⟨

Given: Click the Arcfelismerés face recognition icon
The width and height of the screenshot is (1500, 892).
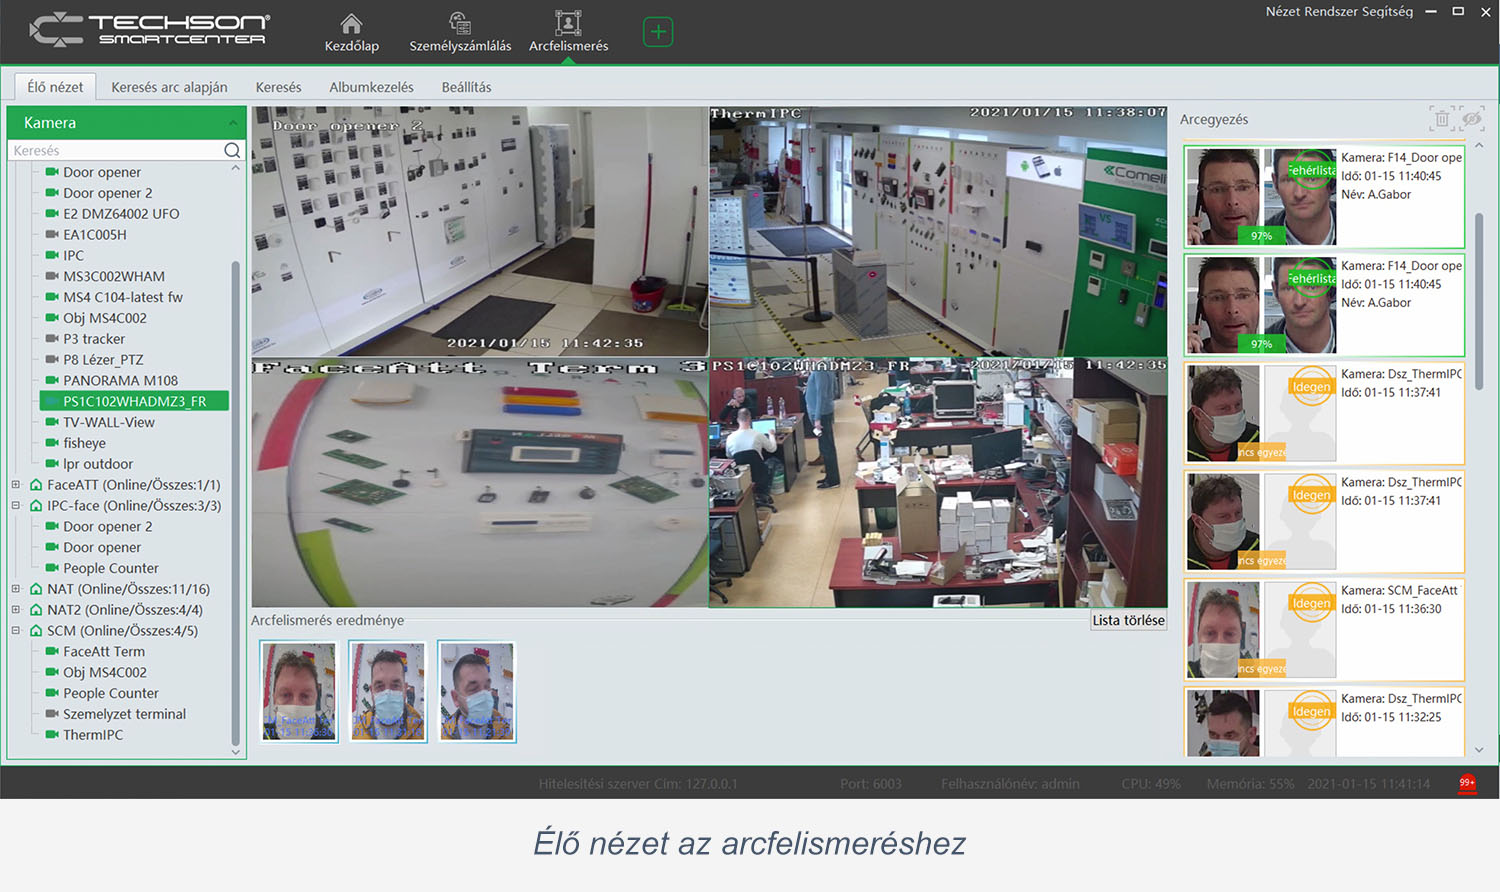Looking at the screenshot, I should 568,24.
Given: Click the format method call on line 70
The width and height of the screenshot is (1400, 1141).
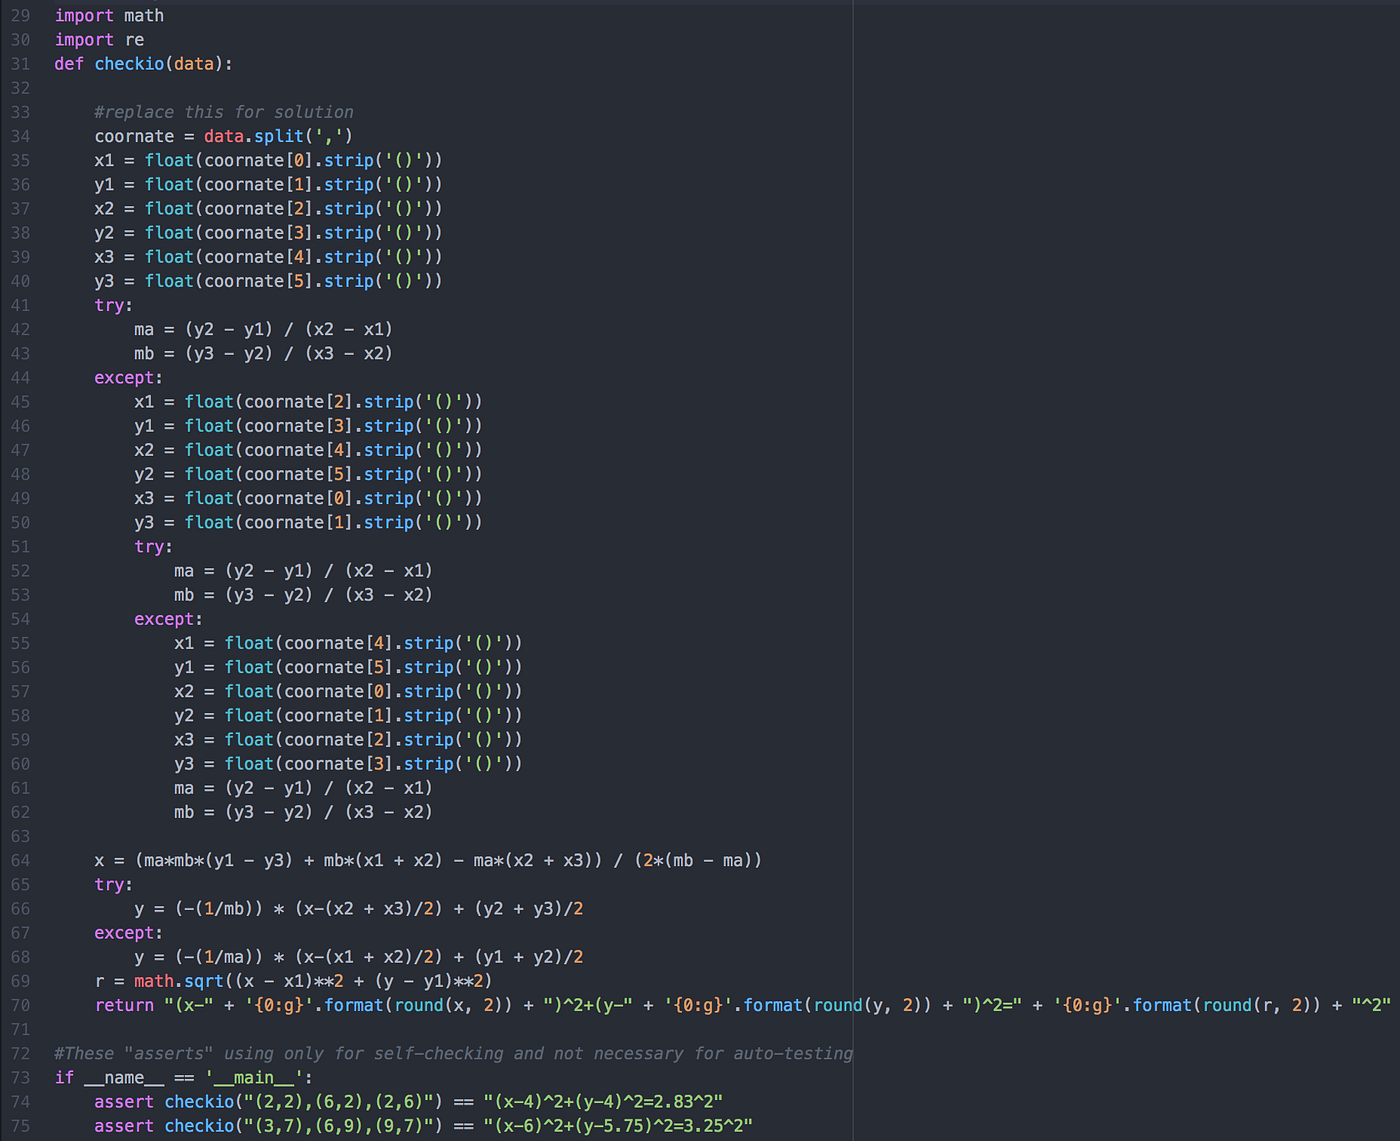Looking at the screenshot, I should click(x=356, y=1005).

⟩

**Exercise directions:** Could you reproduce every record above exactly, leaving out any pictures?

**Response to the exercise:**
Given: Click the Arcfelismerés face recognition icon
The width and height of the screenshot is (1500, 892).
Looking at the screenshot, I should 568,24.
Given: Click the format method call on line 70
The width and height of the screenshot is (1400, 1141).
Looking at the screenshot, I should click(x=356, y=1005).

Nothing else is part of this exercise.